The story begins when the rabbi receives a mysterious crate; instead of the books he expects, it contains a Russian Jewish painter who has tried to ship himself to Addis Ababa to find a rumored Jewish homeland in Ethiopia. (He only speaks Russian, and the Algerians don't understand it at all; fortunately, the cat understands all languages.) Joined by a rich, arrogant local Russian man and the rabbi's cousin, a sheik who's also part of the Sfar family, they drive off to find Jerusalem in Africa.

What they discover along the way are a lot of questions about the relationship among art, faith and truth. When the Russian artist starts painting a portrait of Zlabya, her husband furiously (and jealously) insists that it's forbidden by the Second Commandment's prohibition of graven images. The painter (via his translator) insists that if golems are permissible for rabbis to make, his art isn't idolatry but prayer: "He say God do very good job creating beautiful women and he say thank you. His golem is not for copy God, it is for make contemplate how God is a good worker." The final panel of the book is the Russian artist, lying naked beside his new wife (an also-unnamed African woman he has met in a bar en route to Ethiopia), declaring that "telling things like they are is not my job."

Is it Joann Sfar's job, then? Not if he can help it: His Algiers is a city built on family anecdotes and historical research, but it's mostly the amorphous, edge-frayed invention of a tale spinner. Whether by design or accident, "The Rabbi's Cat" stories perpetually swerve around in tone and style, as if Sfar's improvising them a panel at a time. Characters wander out of the story, then back in again; the mood is rarely laugh-out-loud funny, but lingeringly amusing, except when it turns shockingly sad or peaceful and reflective for a page or two; any scene could be a theological discussion, a broad bit of slapstick, a digression on animal joys, a set of nature drawings.
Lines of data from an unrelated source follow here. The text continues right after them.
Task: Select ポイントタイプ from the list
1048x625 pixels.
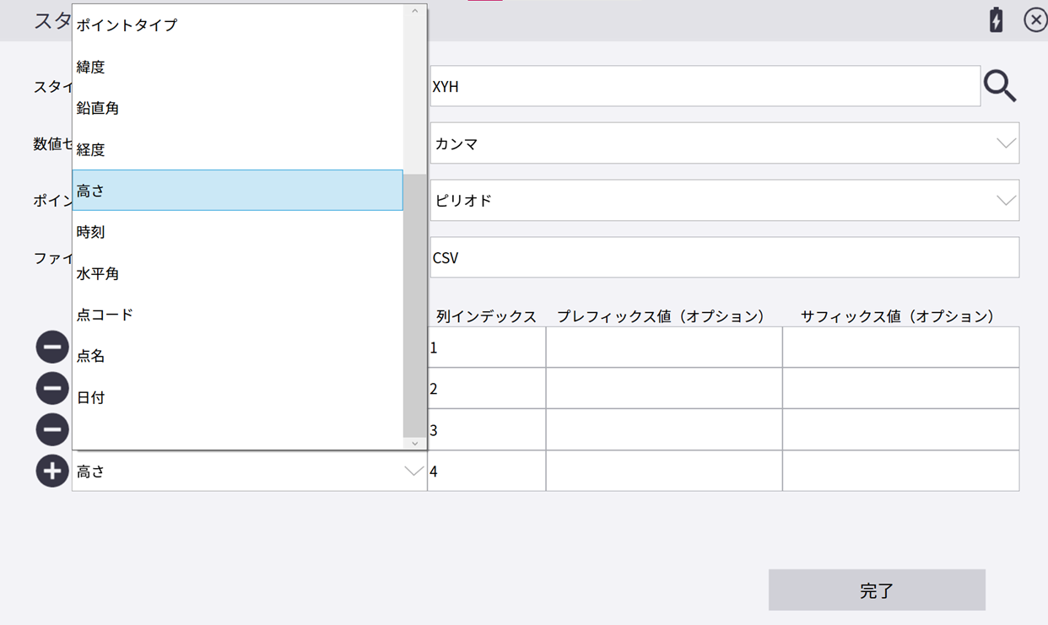Action: 237,25
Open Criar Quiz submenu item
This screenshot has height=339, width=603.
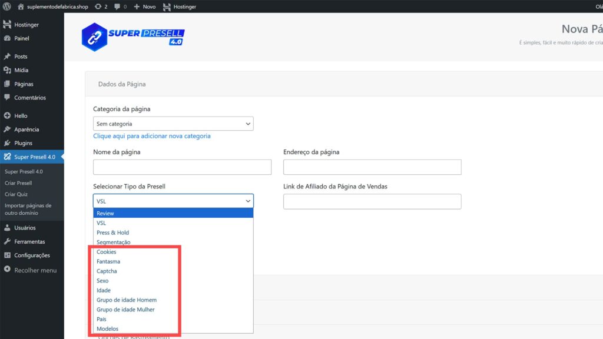[16, 194]
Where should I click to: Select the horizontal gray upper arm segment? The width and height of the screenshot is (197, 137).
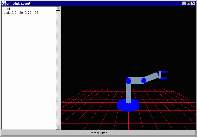click(136, 80)
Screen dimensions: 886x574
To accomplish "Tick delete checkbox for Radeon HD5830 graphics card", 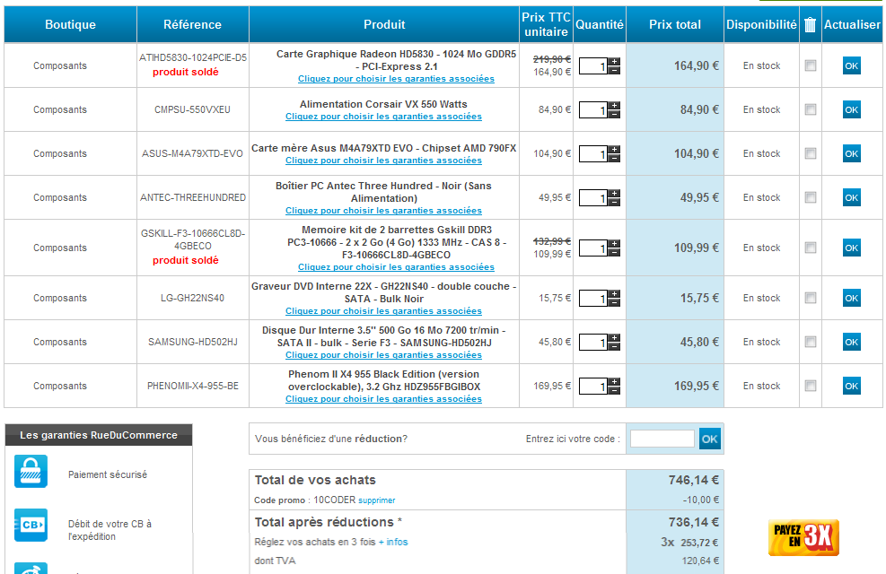I will tap(811, 65).
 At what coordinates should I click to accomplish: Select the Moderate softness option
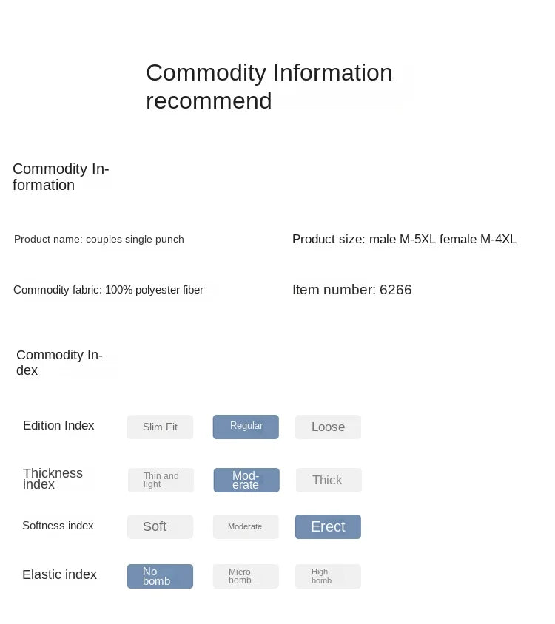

What keeps the book's free-form ramble from dragging it off-course is the joy Sfar takes in his characters' voices and the whirling brio of his drawings. Even his most outrageously abstract scribbles feel observed: His cat is a doodle whose shape is no more catlike than Garfield, but has the lanky body language and capricious presence of a real alley cat, with an ineradicable cruel streak that's instantly evident from his circle-and-dot eyes. Sfar's drawing style casually breaks all the rules of proportion, neatness, shading and perspective, the kind of violation that can be committed only by somebody who has studied those rules Talmudically. "Blessed are you, Lord our God, who allow us to transgress," Rabbi Abraham prays in the first book, as he digs into "the least kosher meal in the universe." ("And a glass of milk with the ham. And a good wine named after a church or a Virgin Mary.")

Studying and religious law, naturally, are major concerns for most of Sfar's human characters here: They're ways to impose comforting order on a world whose rumble is getting steadily more menacing. Rabbi Abraham quarrels with other rabbis who interpret Jewish law dogmatically, but he's also so used to understanding his experiences through books that he has to be reminded to pull his nose out of his Citroën travel guide and see the African landscape he's passing through for himself. And when the cat suggests that perhaps he should just silently observe his unfamiliar surroundings, Abraham says, "You mean make no comments? Have no opinion on what I'm seeing? ... I've never done that." The cat, of course, follows no law but his own impulses. As much as Sfar's work radiates affection and respect toward the ancestors he has imagined, his true sympathies are with the cat's freedom to lie, to disregard formality and to dart off in any direction his whim takes him.


By Douglas Wolk

Douglas Wolk is the author of the books "Reading Comics" and "James Brown's Live at the Apollo," and has contributed to a variety of periodicals, including The New York Times, Rolling Stone, The Washington Post, and The Believer.